Material provided below:
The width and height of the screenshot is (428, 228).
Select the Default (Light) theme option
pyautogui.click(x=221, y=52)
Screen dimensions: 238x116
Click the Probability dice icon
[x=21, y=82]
End of Material provided.
Material provided below:
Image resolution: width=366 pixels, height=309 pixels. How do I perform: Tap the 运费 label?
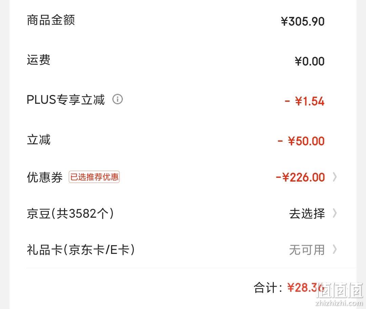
End of Material provided.
- **What the task requires**
Only a number is wanted: how many lines of the material include the word "height".

- **Final answer**
2